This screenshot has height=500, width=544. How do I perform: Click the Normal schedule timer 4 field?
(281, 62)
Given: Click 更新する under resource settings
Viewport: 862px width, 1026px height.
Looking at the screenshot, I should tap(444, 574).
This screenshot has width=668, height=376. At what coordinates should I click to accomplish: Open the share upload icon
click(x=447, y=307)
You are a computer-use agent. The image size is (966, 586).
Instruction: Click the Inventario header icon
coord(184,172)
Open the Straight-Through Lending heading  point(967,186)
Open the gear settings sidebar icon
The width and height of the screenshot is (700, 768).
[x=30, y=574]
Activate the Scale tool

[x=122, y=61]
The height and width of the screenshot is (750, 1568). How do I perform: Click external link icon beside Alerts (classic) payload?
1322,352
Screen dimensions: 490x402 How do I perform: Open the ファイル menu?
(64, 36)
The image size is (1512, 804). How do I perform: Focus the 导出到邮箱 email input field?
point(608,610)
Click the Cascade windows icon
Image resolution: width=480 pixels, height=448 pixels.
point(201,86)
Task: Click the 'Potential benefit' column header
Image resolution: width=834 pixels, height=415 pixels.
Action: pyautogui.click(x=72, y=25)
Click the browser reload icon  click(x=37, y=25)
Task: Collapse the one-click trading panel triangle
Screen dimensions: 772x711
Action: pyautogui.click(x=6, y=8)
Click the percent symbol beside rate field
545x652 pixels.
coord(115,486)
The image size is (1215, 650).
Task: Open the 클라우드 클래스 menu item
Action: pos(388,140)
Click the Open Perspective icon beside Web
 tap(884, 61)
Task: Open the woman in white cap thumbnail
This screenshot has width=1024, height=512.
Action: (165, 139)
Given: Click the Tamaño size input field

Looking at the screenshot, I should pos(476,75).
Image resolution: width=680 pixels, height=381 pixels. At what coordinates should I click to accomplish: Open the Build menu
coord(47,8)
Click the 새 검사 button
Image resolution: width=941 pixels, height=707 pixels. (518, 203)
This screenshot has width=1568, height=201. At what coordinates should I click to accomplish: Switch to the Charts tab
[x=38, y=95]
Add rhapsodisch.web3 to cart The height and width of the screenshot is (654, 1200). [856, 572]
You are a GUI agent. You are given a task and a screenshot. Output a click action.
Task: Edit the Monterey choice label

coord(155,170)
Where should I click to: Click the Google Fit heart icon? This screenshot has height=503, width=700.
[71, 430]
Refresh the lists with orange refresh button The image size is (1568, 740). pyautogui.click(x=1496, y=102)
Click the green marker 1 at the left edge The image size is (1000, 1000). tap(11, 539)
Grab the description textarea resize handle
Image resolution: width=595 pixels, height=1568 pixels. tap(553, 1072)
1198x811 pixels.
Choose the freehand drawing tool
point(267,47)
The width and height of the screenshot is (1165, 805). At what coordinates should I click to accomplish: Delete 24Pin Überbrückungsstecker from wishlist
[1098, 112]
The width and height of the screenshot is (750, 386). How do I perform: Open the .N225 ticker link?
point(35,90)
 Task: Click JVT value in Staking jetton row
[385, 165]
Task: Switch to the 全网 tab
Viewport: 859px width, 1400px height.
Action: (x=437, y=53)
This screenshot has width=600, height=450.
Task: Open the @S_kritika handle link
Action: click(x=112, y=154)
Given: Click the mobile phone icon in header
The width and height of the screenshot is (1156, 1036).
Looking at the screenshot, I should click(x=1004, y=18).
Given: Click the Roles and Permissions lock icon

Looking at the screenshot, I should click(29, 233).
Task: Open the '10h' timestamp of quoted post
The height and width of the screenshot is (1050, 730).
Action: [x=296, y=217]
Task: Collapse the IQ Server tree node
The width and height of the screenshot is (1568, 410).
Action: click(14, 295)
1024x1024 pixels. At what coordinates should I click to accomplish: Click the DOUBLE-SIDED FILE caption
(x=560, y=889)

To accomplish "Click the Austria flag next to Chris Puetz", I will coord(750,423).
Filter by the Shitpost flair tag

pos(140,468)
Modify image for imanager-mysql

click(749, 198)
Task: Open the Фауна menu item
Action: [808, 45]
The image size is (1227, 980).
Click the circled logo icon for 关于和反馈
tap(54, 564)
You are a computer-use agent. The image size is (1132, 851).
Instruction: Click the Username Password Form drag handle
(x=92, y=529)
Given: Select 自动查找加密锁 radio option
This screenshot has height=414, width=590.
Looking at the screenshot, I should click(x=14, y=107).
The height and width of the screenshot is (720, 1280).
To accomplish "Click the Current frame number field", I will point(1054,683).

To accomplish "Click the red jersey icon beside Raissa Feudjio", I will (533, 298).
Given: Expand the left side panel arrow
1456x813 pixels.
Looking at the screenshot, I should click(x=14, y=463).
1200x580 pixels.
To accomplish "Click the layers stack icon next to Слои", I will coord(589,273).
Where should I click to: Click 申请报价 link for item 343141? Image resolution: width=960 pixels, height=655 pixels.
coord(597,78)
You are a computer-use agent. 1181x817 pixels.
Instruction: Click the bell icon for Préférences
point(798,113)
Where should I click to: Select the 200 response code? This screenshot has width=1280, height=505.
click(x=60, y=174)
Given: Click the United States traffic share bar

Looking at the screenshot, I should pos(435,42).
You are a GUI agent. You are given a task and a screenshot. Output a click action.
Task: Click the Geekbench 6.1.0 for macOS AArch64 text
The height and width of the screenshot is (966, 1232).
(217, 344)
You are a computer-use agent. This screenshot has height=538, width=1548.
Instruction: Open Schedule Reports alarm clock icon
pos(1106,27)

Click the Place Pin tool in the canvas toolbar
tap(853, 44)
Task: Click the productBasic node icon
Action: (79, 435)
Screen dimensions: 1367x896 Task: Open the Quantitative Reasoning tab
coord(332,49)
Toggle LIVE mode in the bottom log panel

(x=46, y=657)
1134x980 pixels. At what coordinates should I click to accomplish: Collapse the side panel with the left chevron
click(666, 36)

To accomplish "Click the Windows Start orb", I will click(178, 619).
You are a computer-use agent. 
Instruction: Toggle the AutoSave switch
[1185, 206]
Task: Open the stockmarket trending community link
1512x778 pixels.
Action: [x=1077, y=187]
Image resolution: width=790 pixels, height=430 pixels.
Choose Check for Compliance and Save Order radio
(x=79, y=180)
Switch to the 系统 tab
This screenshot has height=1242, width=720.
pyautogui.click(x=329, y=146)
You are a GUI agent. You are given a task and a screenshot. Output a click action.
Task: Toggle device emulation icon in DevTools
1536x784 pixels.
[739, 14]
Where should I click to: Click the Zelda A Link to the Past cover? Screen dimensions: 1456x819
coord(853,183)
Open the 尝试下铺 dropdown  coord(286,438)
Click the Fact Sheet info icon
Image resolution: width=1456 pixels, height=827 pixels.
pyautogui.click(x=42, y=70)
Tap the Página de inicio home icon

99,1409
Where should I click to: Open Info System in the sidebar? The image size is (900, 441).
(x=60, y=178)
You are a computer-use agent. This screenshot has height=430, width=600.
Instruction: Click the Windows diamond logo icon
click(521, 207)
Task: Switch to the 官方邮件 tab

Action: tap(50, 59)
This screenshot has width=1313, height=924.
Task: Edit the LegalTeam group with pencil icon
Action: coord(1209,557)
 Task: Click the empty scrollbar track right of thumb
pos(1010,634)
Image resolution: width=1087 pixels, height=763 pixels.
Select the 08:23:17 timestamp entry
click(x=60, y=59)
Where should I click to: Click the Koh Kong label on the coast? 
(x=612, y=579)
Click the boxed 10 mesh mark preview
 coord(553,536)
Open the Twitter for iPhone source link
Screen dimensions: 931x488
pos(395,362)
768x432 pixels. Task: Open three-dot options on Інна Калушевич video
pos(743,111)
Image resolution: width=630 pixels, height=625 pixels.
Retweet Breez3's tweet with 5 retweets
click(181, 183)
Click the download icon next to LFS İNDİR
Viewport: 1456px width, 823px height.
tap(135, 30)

What is needed:
The full listing above should be retyped without any alteration.

Task solution:
This screenshot has height=500, width=544. How do I perform: Click the Normal schedule timer 4 field?
(281, 62)
Given: Click 更新する under resource settings
Viewport: 862px width, 1026px height.
Looking at the screenshot, I should tap(444, 574).
This screenshot has width=668, height=376. At what coordinates should I click to accomplish: Open the share upload icon
click(x=447, y=307)
You are a computer-use agent. The image size is (966, 586).
Instruction: Click the Inventario header icon
coord(184,172)
Open the Straight-Through Lending heading  point(967,186)
Open the gear settings sidebar icon
The width and height of the screenshot is (700, 768).
[x=30, y=574]
Activate the Scale tool

[x=122, y=61]
The height and width of the screenshot is (750, 1568). How do I perform: Click external link icon beside Alerts (classic) payload?
1322,352
Screen dimensions: 490x402 How do I perform: Open the ファイル menu?
(64, 36)
The image size is (1512, 804). How do I perform: Focus the 导出到邮箱 email input field?
point(608,610)
Click the Cascade windows icon
Image resolution: width=480 pixels, height=448 pixels.
point(201,86)
Task: Click the 'Potential benefit' column header
Image resolution: width=834 pixels, height=415 pixels.
Action: pyautogui.click(x=72, y=25)
Click the browser reload icon  click(x=37, y=25)
Task: Collapse the one-click trading panel triangle
Screen dimensions: 772x711
Action: pyautogui.click(x=6, y=8)
Click the percent symbol beside rate field
545x652 pixels.
coord(115,486)
The image size is (1215, 650).
Task: Open the 클라우드 클래스 menu item
Action: pos(388,140)
Click the Open Perspective icon beside Web
 tap(884, 61)
Task: Open the woman in white cap thumbnail
This screenshot has width=1024, height=512.
Action: (165, 139)
Given: Click the Tamaño size input field

Looking at the screenshot, I should pos(476,75).
Image resolution: width=680 pixels, height=381 pixels. At what coordinates should I click to accomplish: Open the Build menu
coord(47,8)
Click the 새 검사 button
Image resolution: width=941 pixels, height=707 pixels. (518, 203)
This screenshot has width=1568, height=201. At what coordinates should I click to accomplish: Switch to the Charts tab
[x=38, y=95]
Add rhapsodisch.web3 to cart The height and width of the screenshot is (654, 1200). [856, 572]
You are a GUI agent. You are given a task and a screenshot. Output a click action.
Task: Edit the Monterey choice label

coord(155,170)
Where should I click to: Click the Google Fit heart icon? This screenshot has height=503, width=700.
[71, 430]
Refresh the lists with orange refresh button The image size is (1568, 740). pyautogui.click(x=1496, y=102)
Click the green marker 1 at the left edge The image size is (1000, 1000). tap(11, 539)
Grab the description textarea resize handle
Image resolution: width=595 pixels, height=1568 pixels. tap(553, 1072)
1198x811 pixels.
Choose the freehand drawing tool
point(267,47)
The width and height of the screenshot is (1165, 805). At what coordinates should I click to accomplish: Delete 24Pin Überbrückungsstecker from wishlist
[1098, 112]
The width and height of the screenshot is (750, 386). How do I perform: Open the .N225 ticker link?
point(35,90)
 Task: Click JVT value in Staking jetton row
[385, 165]
Task: Switch to the 全网 tab
Viewport: 859px width, 1400px height.
Action: (x=437, y=53)
This screenshot has width=600, height=450.
Task: Open the @S_kritika handle link
Action: click(x=112, y=154)
Given: Click the mobile phone icon in header
The width and height of the screenshot is (1156, 1036).
Looking at the screenshot, I should click(x=1004, y=18).
Given: Click the Roles and Permissions lock icon

Looking at the screenshot, I should click(29, 233).
Task: Open the '10h' timestamp of quoted post
The height and width of the screenshot is (1050, 730).
Action: [x=296, y=217]
Task: Collapse the IQ Server tree node
The width and height of the screenshot is (1568, 410).
Action: click(14, 295)
1024x1024 pixels. At what coordinates should I click to accomplish: Click the DOUBLE-SIDED FILE caption
(x=560, y=889)

To accomplish "Click the Austria flag next to Chris Puetz", I will coord(750,423).
Filter by the Shitpost flair tag

pos(140,468)
Modify image for imanager-mysql

click(749, 198)
Task: Open the Фауна menu item
Action: [808, 45]
The image size is (1227, 980).
Click the circled logo icon for 关于和反馈
tap(54, 564)
You are a computer-use agent. The image size is (1132, 851).
Instruction: Click the Username Password Form drag handle
(x=92, y=529)
Given: Select 自动查找加密锁 radio option
This screenshot has height=414, width=590.
Looking at the screenshot, I should click(x=14, y=107).
The height and width of the screenshot is (720, 1280).
To accomplish "Click the Current frame number field", I will point(1054,683).

To accomplish "Click the red jersey icon beside Raissa Feudjio", I will (533, 298).
Given: Expand the left side panel arrow
1456x813 pixels.
Looking at the screenshot, I should click(x=14, y=463).
1200x580 pixels.
To accomplish "Click the layers stack icon next to Слои", I will coord(589,273).
Where should I click to: Click 申请报价 link for item 343141? Image resolution: width=960 pixels, height=655 pixels.
coord(597,78)
You are a computer-use agent. 1181x817 pixels.
Instruction: Click the bell icon for Préférences
point(798,113)
Where should I click to: Select the 200 response code? This screenshot has width=1280, height=505.
click(x=60, y=174)
Given: Click the United States traffic share bar

Looking at the screenshot, I should pos(435,42).
You are a GUI agent. You are given a task and a screenshot. Output a click action.
Task: Click the Geekbench 6.1.0 for macOS AArch64 text
The height and width of the screenshot is (966, 1232).
(217, 344)
You are a computer-use agent. This screenshot has height=538, width=1548.
Instruction: Open Schedule Reports alarm clock icon
pos(1106,27)

Click the Place Pin tool in the canvas toolbar
tap(853, 44)
Task: Click the productBasic node icon
Action: (79, 435)
Screen dimensions: 1367x896 Task: Open the Quantitative Reasoning tab
coord(332,49)
Toggle LIVE mode in the bottom log panel

(x=46, y=657)
1134x980 pixels. At what coordinates should I click to accomplish: Collapse the side panel with the left chevron
click(666, 36)

To accomplish "Click the Windows Start orb", I will click(178, 619).
You are a computer-use agent. 
Instruction: Toggle the AutoSave switch
[1185, 206]
Task: Open the stockmarket trending community link
1512x778 pixels.
Action: [x=1077, y=187]
Image resolution: width=790 pixels, height=430 pixels.
Choose Check for Compliance and Save Order radio
(x=79, y=180)
Switch to the 系统 tab
This screenshot has height=1242, width=720.
pyautogui.click(x=329, y=146)
You are a GUI agent. You are given a task and a screenshot. Output a click action.
Task: Toggle device emulation icon in DevTools
1536x784 pixels.
[739, 14]
Where should I click to: Click the Zelda A Link to the Past cover? Screen dimensions: 1456x819
coord(853,183)
Open the 尝试下铺 dropdown  coord(286,438)
Click the Fact Sheet info icon
Image resolution: width=1456 pixels, height=827 pixels.
pyautogui.click(x=42, y=70)
Tap the Página de inicio home icon

99,1409
Where should I click to: Open Info System in the sidebar? The image size is (900, 441).
(x=60, y=178)
You are a computer-use agent. This screenshot has height=430, width=600.
Instruction: Click the Windows diamond logo icon
click(521, 207)
Task: Switch to the 官方邮件 tab

Action: tap(50, 59)
This screenshot has width=1313, height=924.
Task: Edit the LegalTeam group with pencil icon
Action: coord(1209,557)
 Task: Click the empty scrollbar track right of thumb
pos(1010,634)
Image resolution: width=1087 pixels, height=763 pixels.
Select the 08:23:17 timestamp entry
click(x=60, y=59)
Where should I click to: Click the Koh Kong label on the coast? 
(x=612, y=579)
Click the boxed 10 mesh mark preview
 coord(553,536)
Open the Twitter for iPhone source link
Screen dimensions: 931x488
pos(395,362)
768x432 pixels. Task: Open three-dot options on Інна Калушевич video
pos(743,111)
Image resolution: width=630 pixels, height=625 pixels.
Retweet Breez3's tweet with 5 retweets
click(181, 183)
Click the download icon next to LFS İNDİR
Viewport: 1456px width, 823px height.
tap(135, 30)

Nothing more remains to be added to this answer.